Il padiglione russo del sig. Maurizio Canetta di Milano è uno dei più fortunati fra i tanti padiglioni eretti sugli spazi lasciati liberi dei pubblici giardini. Ivi i visitatori, stanchi di girare per le Gallerie dell'Esposizione, uscendo dal riparto della Marina e della Guerra vanno a riposarsi all'ombra, al fresco. Vi è un continuo andirivieni di gente, v'è un continuo via vai di signore eleganti, mentre una schiera di avventori, consumatori implacabili di acque gazose, vi tiene il suo quartier generale e si vede là in permanenza. Il padiglione russo che, forse, ad Esposizione finita resterà, occupa la bellezza di un centinaio di metri quadrati; è innalzato sullo stile russo dell'ing. Carlo Formenti. Si è voluto con esso ricordare la povera Russia nella parte sua più geniale, cioè nelle caratteristiche sue capanne, senza nichilisti e senza scoppi di dinamite. I soli scoppi che si sentono da mattina a sera sono quelli dei turaccioli delle bottiglie che saltano in aria. Il padiglione è tutto in legno giallo di larice d'America, tutto ad intagli; col tetto acuminato a scaglie di pesce, sovrastato da un pinnacolo. Gli alberi frondosi lo nascondono in parte alla vista: quegli alberi che il popolo credeva fossero tutti atterrati per dar posto alla Mostra industriale e che, invece, sono ancor in piedi, belli. Il nostro Matania ritrasse il padiglione russo nella parte sua più pittoresca, e meglio ritrasse una viva scena d'avventori e d'avventrici gentili di quel padiglione simpatico (da "L'Illustrazione Italiana", 17 luglio 1881).
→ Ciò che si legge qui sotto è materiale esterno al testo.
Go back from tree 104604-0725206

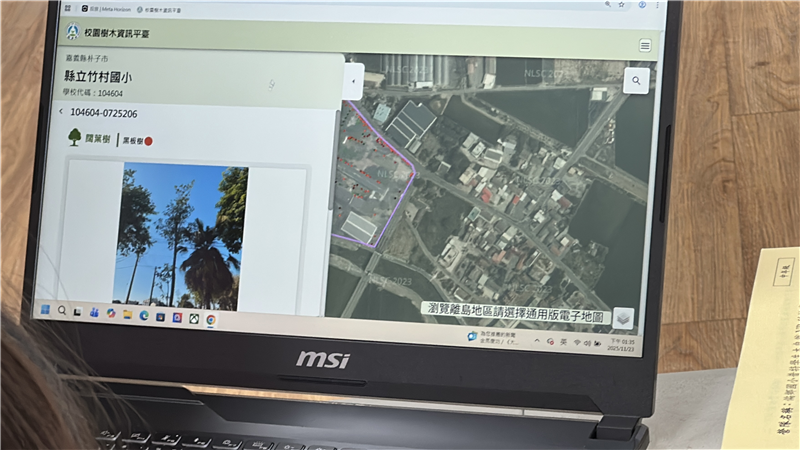60,112

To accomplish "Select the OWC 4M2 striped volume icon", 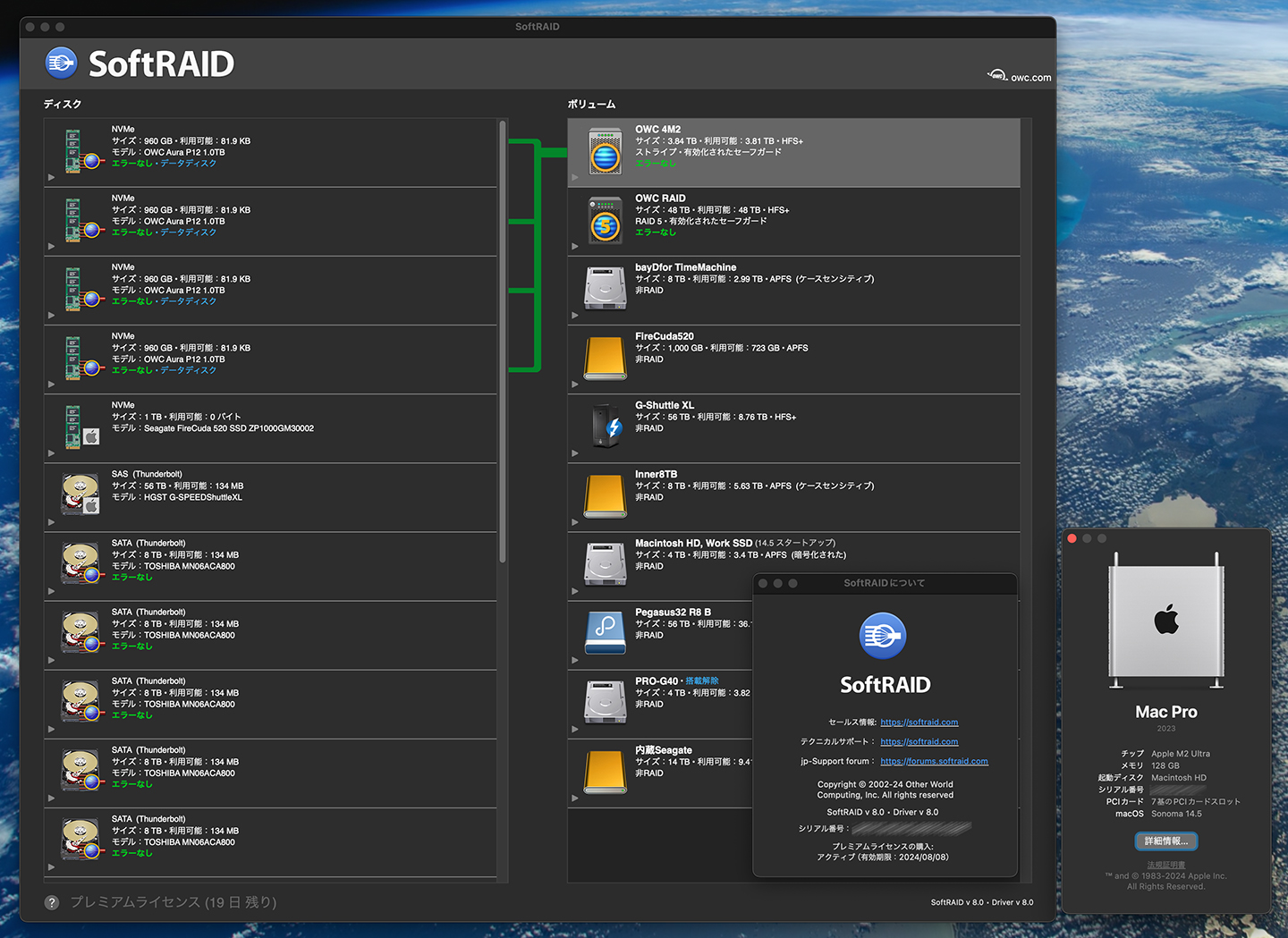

L'izba russa fu effettivamente l'unico padiglione a rimanere in piedi dopo la chiusura dell'Esposizione. Acquistato dal Comune di Milano per dodicimila lire, nei cinquant'anni successivi continuò a fungere da chiosco per bibite e da "Casa del latte", fino al 1943, quando venne distrutto durante i bombardamenti della Seconda Guerra Mondiale.

Bibliografia
All'Esposizione Nazionale. Davanti al padiglione russo, «L'Illustrazione Italiana» 17 luglio 1881, n. 29, p. 58.
Esposizione Nazionale di Milano 1881, a cura di G. Lopez, Milano, Comune di Milano, 1981, p. 25.